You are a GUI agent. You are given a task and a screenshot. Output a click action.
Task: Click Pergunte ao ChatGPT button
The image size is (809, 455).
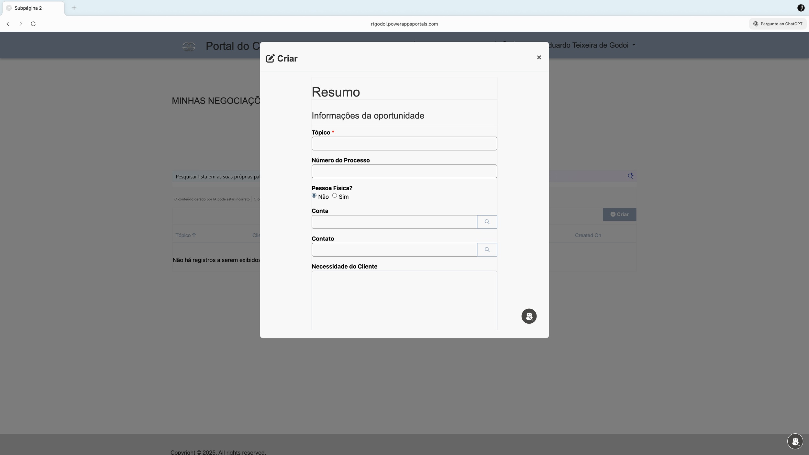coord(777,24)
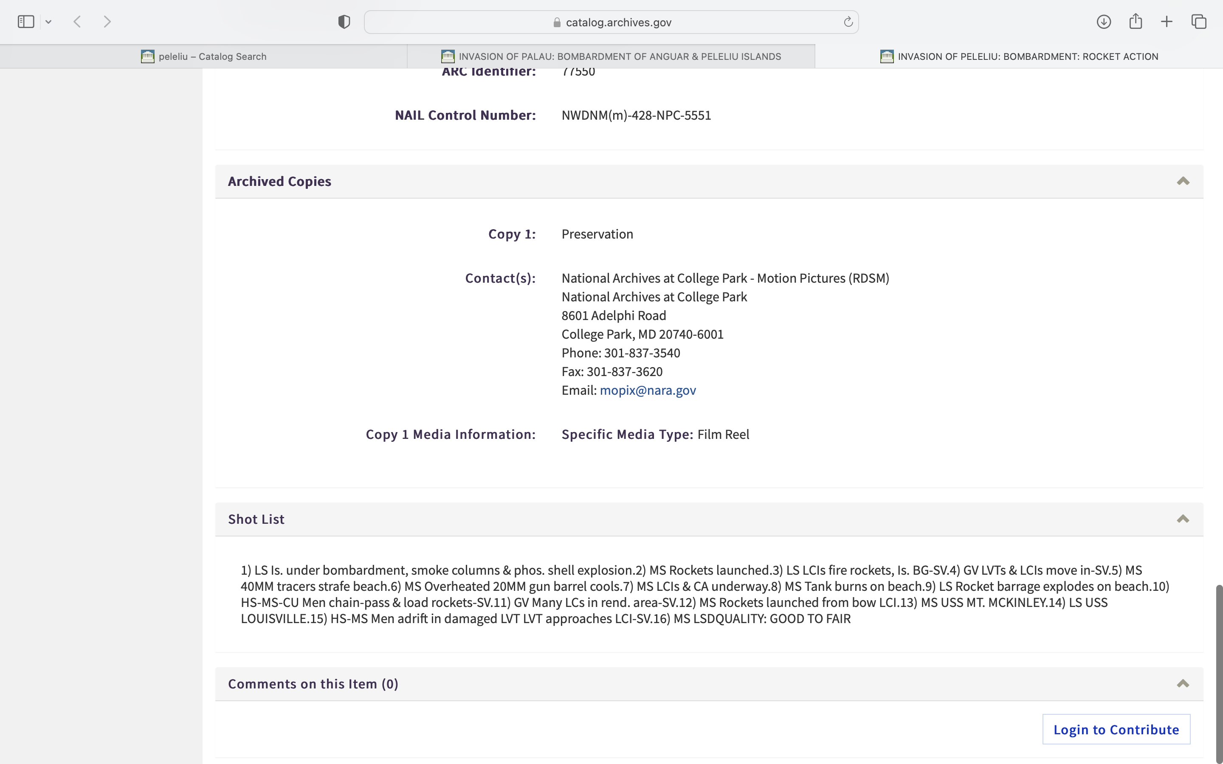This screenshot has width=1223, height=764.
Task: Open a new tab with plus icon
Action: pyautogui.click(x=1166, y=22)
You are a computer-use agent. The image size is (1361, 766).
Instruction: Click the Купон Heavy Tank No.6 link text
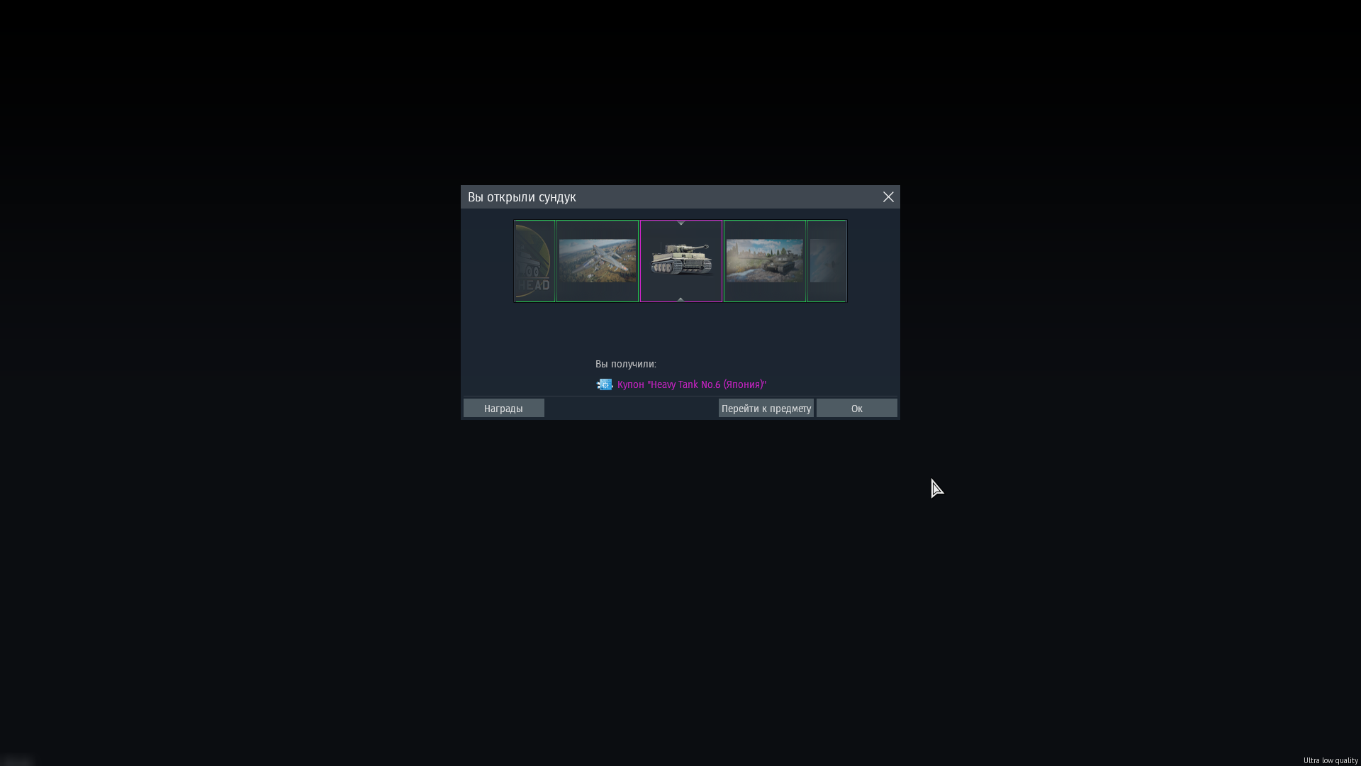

____________

### [Task objective]
What is needed is every line from the data above that includes the string "agent", copied out.

### [The completed task]
You are a GUI agent. You are given a task and a screenshot. Output a click action.
You are a computer-use agent. The image size is (1361, 766).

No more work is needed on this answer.